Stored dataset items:
↓
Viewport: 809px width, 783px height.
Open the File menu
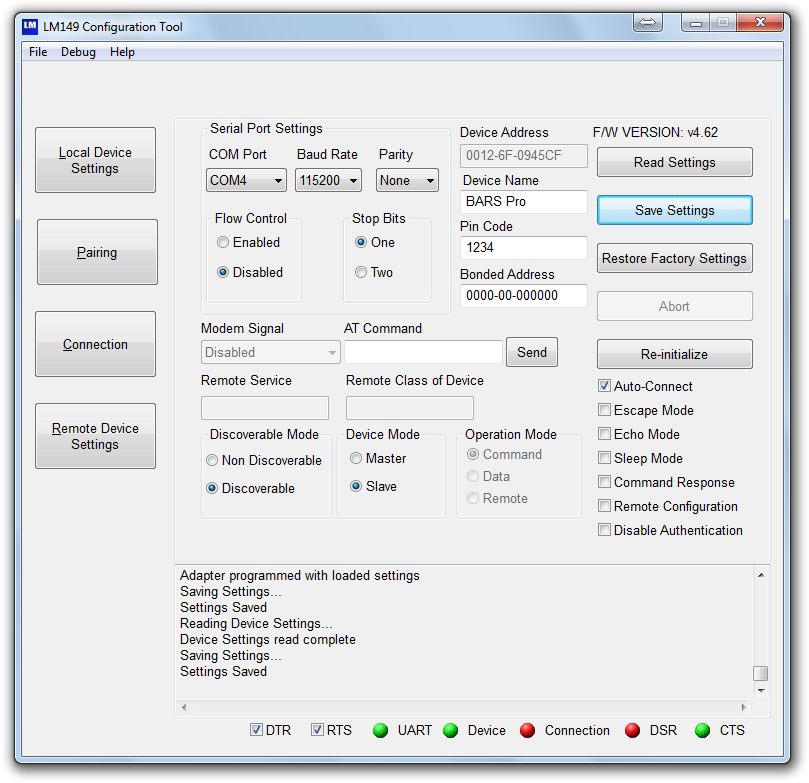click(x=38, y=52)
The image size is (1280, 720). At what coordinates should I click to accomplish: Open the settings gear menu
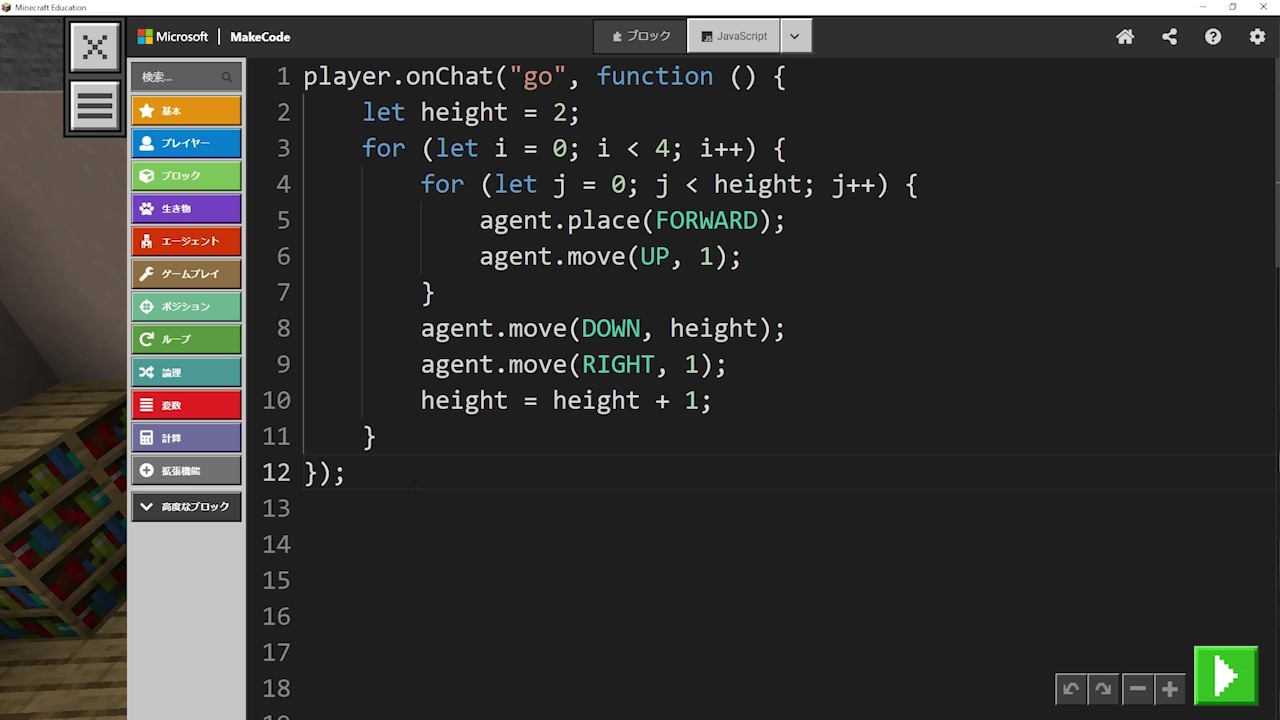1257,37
↑
■ **YOUR TASK**: Each line above should be printed again exactly, though the pictures should not be.

■ **OUTPUT OF THE TASK**:
Viewport: 809px width, 783px height.
Open the File menu
click(x=38, y=52)
The image size is (1280, 720). At what coordinates should I click to accomplish: Open the settings gear menu
1257,37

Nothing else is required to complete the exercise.